WORK INSTRUCTION :: All lines of the data shown below should be output exactly as they stand.

DATA UNDER STUDY ::
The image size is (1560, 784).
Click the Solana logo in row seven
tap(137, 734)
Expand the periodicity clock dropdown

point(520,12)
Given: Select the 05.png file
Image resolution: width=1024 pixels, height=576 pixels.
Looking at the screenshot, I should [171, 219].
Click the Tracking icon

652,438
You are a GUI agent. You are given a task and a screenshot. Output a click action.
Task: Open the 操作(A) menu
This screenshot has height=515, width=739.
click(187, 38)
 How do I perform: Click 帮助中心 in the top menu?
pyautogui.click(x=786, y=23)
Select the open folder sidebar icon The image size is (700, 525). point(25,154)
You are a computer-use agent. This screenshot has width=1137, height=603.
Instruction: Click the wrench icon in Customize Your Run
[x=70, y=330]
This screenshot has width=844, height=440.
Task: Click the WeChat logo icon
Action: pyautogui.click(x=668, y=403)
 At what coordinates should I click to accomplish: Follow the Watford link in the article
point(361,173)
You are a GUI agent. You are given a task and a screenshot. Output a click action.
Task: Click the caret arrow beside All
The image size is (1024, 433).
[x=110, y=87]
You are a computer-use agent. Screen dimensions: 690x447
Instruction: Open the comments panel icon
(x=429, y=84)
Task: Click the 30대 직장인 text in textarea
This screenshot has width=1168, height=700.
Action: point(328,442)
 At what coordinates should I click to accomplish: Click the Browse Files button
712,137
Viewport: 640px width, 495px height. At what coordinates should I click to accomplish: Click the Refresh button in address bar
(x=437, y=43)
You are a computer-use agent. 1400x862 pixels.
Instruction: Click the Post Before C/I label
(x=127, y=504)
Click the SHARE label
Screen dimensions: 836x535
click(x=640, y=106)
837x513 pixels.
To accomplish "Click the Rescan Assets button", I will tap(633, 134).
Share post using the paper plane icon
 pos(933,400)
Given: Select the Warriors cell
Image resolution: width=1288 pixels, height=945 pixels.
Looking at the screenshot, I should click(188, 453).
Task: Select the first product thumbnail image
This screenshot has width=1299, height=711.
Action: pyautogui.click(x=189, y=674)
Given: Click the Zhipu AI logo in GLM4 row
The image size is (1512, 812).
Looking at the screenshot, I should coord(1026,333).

EXERCISE OUTPUT ::
The image size is (1560, 784).
Click the Solana logo in row seven
tap(137, 734)
Expand the periodicity clock dropdown

point(520,12)
Given: Select the 05.png file
Image resolution: width=1024 pixels, height=576 pixels.
Looking at the screenshot, I should [171, 219].
Click the Tracking icon

652,438
You are a GUI agent. You are given a task and a screenshot. Output a click action.
Task: Open the 操作(A) menu
This screenshot has height=515, width=739.
click(187, 38)
 How do I perform: Click 帮助中心 in the top menu?
pyautogui.click(x=786, y=23)
Select the open folder sidebar icon The image size is (700, 525). point(25,154)
You are a computer-use agent. This screenshot has width=1137, height=603.
Instruction: Click the wrench icon in Customize Your Run
[x=70, y=330]
This screenshot has width=844, height=440.
Task: Click the WeChat logo icon
Action: pyautogui.click(x=668, y=403)
 At what coordinates should I click to accomplish: Follow the Watford link in the article
point(361,173)
You are a GUI agent. You are given a task and a screenshot. Output a click action.
Task: Click the caret arrow beside All
The image size is (1024, 433).
[x=110, y=87]
You are a computer-use agent. Screen dimensions: 690x447
Instruction: Open the comments panel icon
(x=429, y=84)
Task: Click the 30대 직장인 text in textarea
This screenshot has width=1168, height=700.
Action: point(328,442)
 At what coordinates should I click to accomplish: Click the Browse Files button
712,137
Viewport: 640px width, 495px height. At what coordinates should I click to accomplish: Click the Refresh button in address bar
(x=437, y=43)
You are a computer-use agent. 1400x862 pixels.
Instruction: Click the Post Before C/I label
(x=127, y=504)
Click the SHARE label
Screen dimensions: 836x535
click(x=640, y=106)
837x513 pixels.
To accomplish "Click the Rescan Assets button", I will tap(633, 134).
Share post using the paper plane icon
 pos(933,400)
Given: Select the Warriors cell
Image resolution: width=1288 pixels, height=945 pixels.
Looking at the screenshot, I should click(188, 453).
Task: Select the first product thumbnail image
This screenshot has width=1299, height=711.
Action: pyautogui.click(x=189, y=674)
Given: Click the Zhipu AI logo in GLM4 row
The image size is (1512, 812).
Looking at the screenshot, I should coord(1026,333).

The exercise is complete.